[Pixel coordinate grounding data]

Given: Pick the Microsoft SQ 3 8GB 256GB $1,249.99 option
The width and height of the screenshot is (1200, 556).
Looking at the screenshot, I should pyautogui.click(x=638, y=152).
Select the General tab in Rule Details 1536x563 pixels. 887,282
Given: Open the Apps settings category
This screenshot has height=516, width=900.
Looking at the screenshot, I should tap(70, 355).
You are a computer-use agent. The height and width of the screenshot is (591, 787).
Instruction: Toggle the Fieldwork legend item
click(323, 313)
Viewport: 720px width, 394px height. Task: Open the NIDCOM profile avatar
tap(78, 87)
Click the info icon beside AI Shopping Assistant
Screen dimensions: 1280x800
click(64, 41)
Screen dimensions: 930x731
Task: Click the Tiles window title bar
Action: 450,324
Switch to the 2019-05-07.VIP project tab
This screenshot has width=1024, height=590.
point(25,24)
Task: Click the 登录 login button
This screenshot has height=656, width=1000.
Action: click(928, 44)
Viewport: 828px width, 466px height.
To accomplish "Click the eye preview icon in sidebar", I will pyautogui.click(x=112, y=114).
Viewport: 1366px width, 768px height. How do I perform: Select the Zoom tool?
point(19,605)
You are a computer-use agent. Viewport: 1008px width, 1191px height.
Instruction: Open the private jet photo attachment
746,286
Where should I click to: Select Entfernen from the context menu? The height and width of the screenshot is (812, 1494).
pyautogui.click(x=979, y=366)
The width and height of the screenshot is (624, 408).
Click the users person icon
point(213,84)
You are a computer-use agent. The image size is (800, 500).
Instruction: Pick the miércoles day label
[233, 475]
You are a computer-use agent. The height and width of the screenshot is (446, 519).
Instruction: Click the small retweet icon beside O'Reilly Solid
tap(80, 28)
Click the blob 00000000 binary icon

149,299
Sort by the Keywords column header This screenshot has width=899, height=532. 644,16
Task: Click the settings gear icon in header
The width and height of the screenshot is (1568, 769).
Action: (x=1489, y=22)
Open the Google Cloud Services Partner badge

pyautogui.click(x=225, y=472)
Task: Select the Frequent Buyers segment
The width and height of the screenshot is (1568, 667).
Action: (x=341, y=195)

### Work instruction:
Print exactly the lines between the line with "Click the blob 00000000 binary icon" and the final line of the records above, both included.

### Reply:
Click the blob 00000000 binary icon

149,299
Sort by the Keywords column header This screenshot has width=899, height=532. 644,16
Task: Click the settings gear icon in header
The width and height of the screenshot is (1568, 769).
Action: (x=1489, y=22)
Open the Google Cloud Services Partner badge

pyautogui.click(x=225, y=472)
Task: Select the Frequent Buyers segment
The width and height of the screenshot is (1568, 667).
Action: (x=341, y=195)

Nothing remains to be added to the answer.